=== Section Start ===
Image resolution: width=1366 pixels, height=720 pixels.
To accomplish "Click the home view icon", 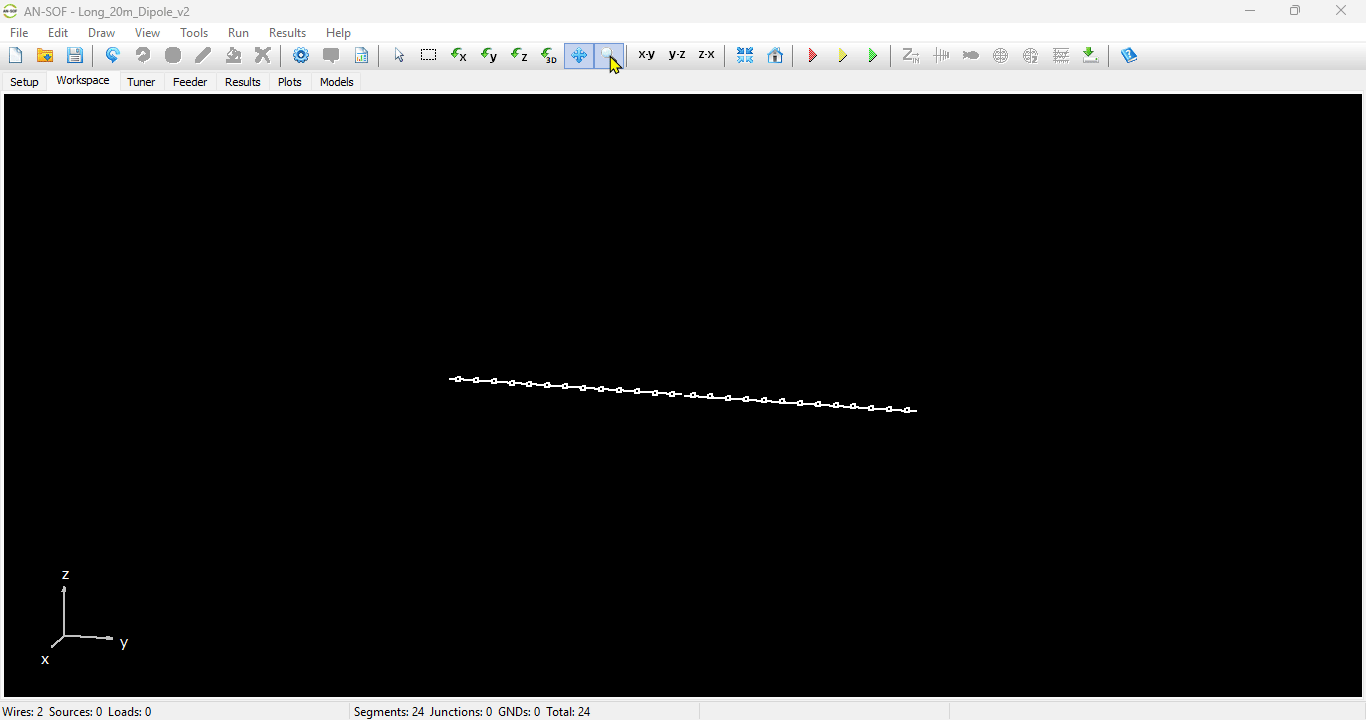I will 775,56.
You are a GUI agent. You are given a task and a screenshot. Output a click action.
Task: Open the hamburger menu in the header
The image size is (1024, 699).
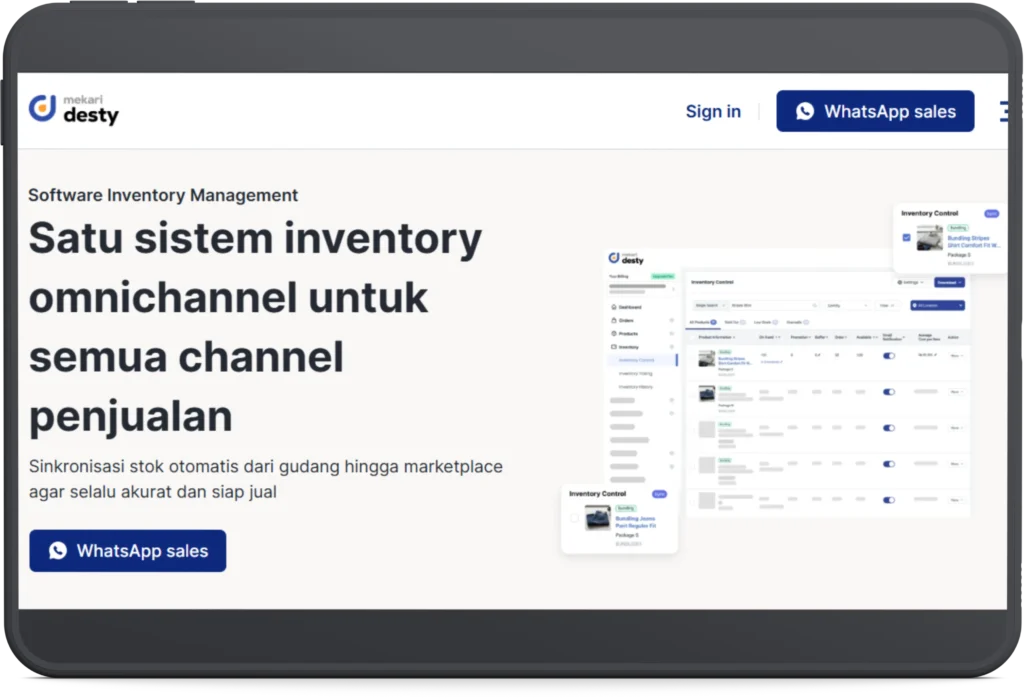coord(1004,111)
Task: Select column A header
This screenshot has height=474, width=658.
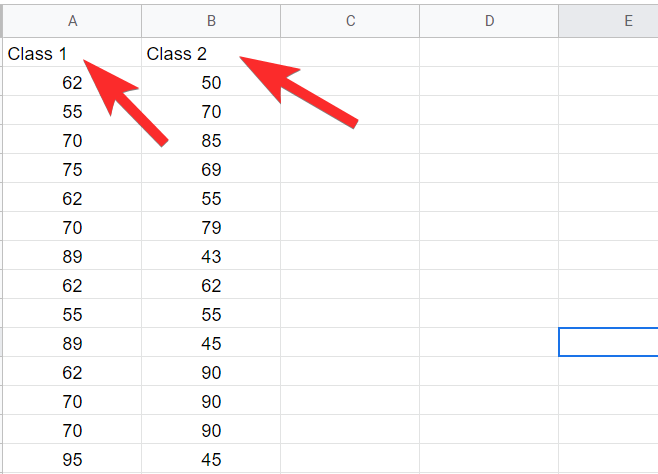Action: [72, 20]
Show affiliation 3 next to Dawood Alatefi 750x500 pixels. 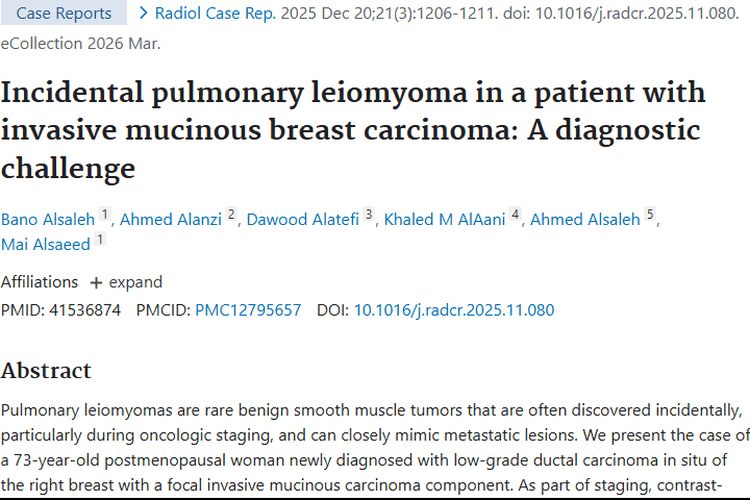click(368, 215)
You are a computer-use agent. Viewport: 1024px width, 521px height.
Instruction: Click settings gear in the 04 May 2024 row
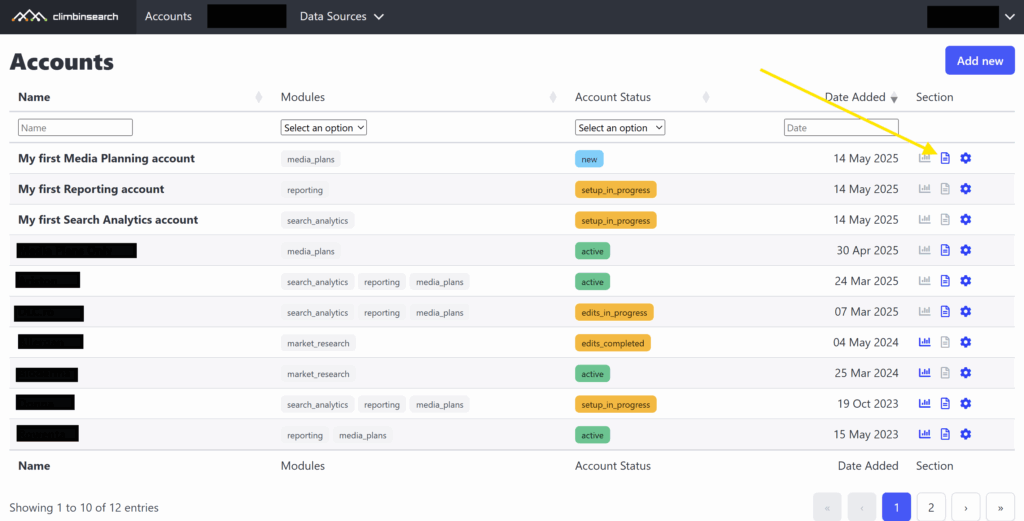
=== Section End ===
- [Exercise goal]:
Collect every line from the records above that contains the word "header".

- [Result for this exercise]:
Task: Open the hamburger menu in the header
Task: Select column A header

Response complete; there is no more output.